A demonstration against immigrants and foreign-born people living in South Africa turned violent as police greeted the protest with riot control tactics Friday, according to multiple reports. More than 100 people were arrested, the South African government announced in a tweet.

Rubber bullets, water cannons and stun grenades were employed by law enforcement during the planned march in Pretoria, which seemingly centered on xenophobia. Xenophobia has been defined as "fear and hatred of strangers or foreigners or of anything that is strange or foreign."

Many South Africans have complained that immigrants — namely Nigerians — were taking their jobs, as the country has been hovering around an all-time high for unemployment. The rate of jobless workers in South Africa stood at more than 26 percent as of January, from when the most recent data was made available.

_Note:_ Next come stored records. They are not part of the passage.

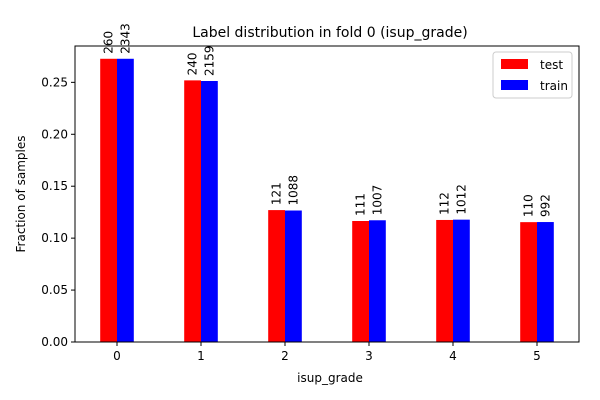 This screenshot has height=400, width=600. I want to click on bar-count-label-test-4: 112, so click(445, 204).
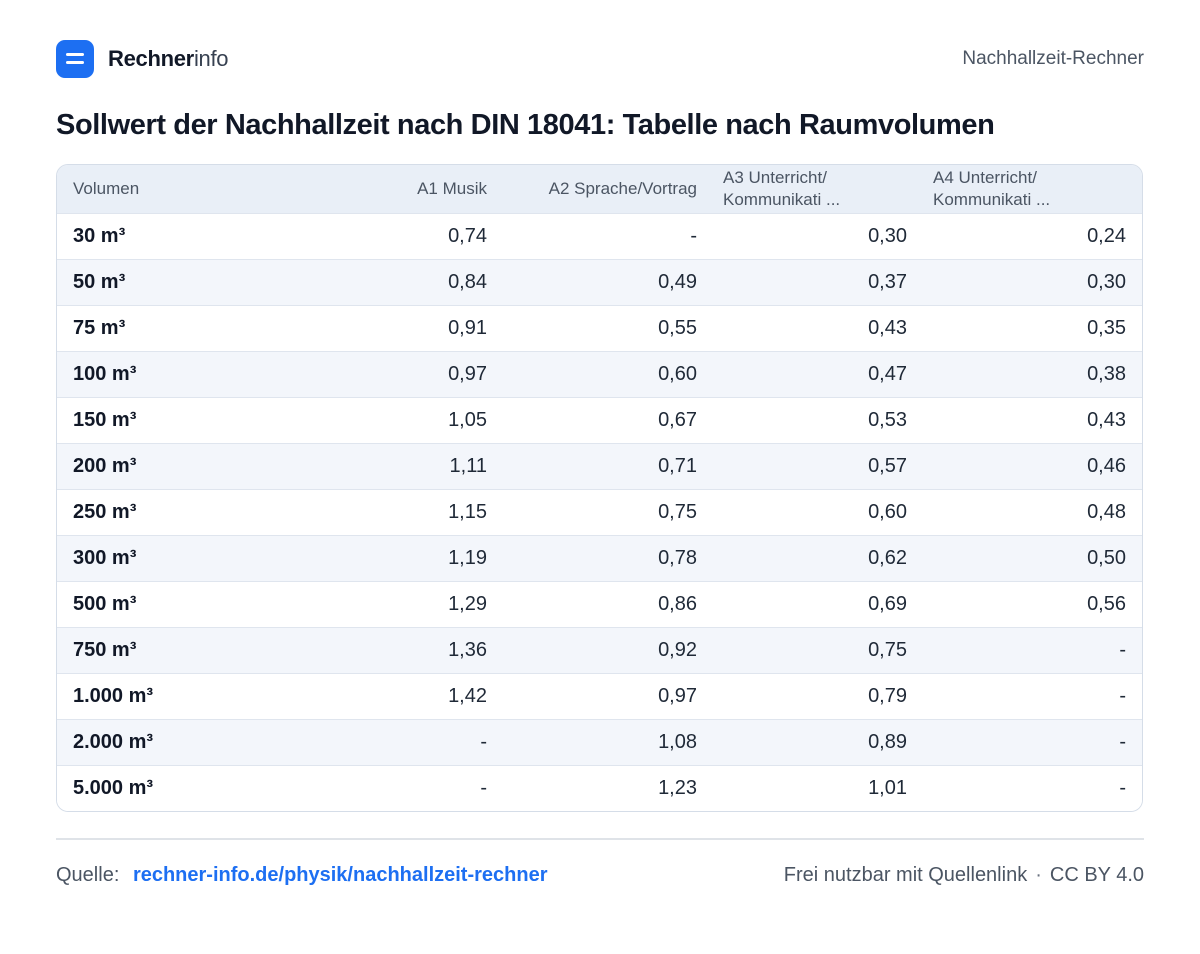 This screenshot has width=1200, height=954. Describe the element at coordinates (818, 374) in the screenshot. I see `value-cell: 0,47` at that location.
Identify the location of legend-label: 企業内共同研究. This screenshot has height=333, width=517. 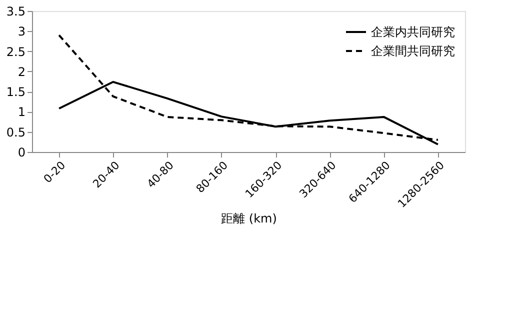
(413, 32).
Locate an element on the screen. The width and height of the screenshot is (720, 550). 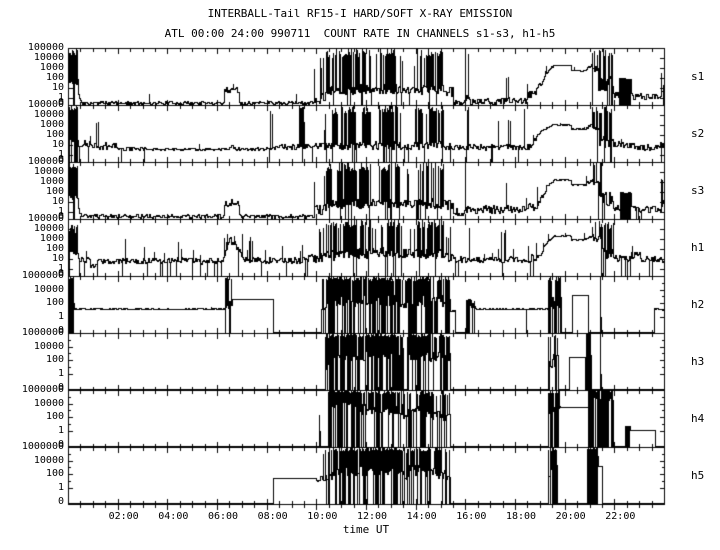
x-tick-label: 06:00 is located at coordinates (223, 516).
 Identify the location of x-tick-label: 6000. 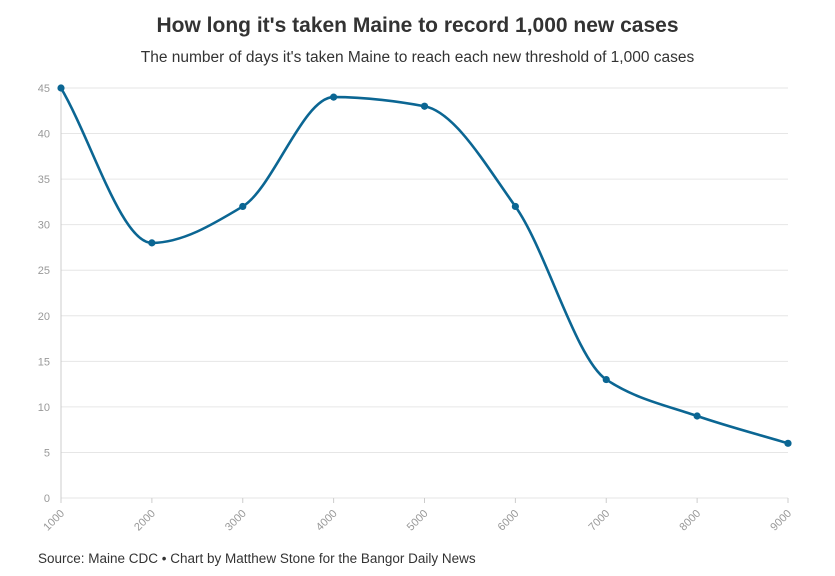
(509, 521).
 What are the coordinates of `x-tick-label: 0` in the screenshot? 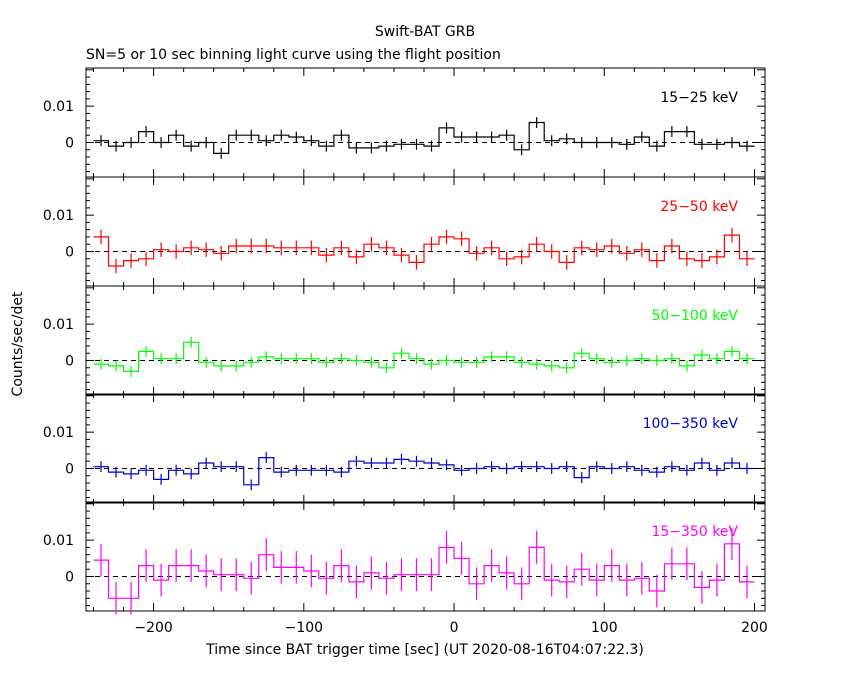 It's located at (454, 628).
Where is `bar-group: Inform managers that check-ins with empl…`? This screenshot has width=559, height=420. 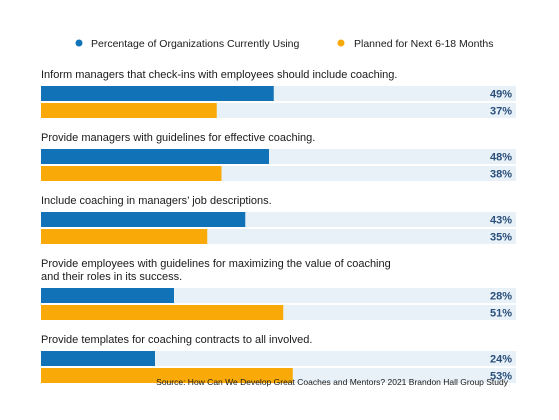 bar-group: Inform managers that check-ins with empl… is located at coordinates (278, 94).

Some immigrants have been blamed for working in black market industries, such as drug dealing and prostitution. Others had their homes and businesses robbed and looted this week.

South African President Jacob Zuma called for calm and reason to prevail amid the xenophobic protests.

"Many citizens of other countries living in South Africa are law-abiding and contribute to the economy of the country positively, Zuma said Friday. "It is wrong to brandish all non-nationals as drug dealers or human traffickers. Let us isolate those who commit such crimes and work with government to have them arrested, without stereotyping and causing harm to innocent people."

The South African government announced earlier this week that it would start cracking down on businesses that employ a certain amount of immigrants, as country law has dictated 60 percent of any company's workforce must be made up of natural born citizens. The enforcement of the immigration labor law has resulted in dozens of arrests and detainments.

Attacks on foreigners living in South Africa has been on the rise lately, and similar xenophobic uprisings left dozens killed in the country in 2008 and 2015, NPR reported.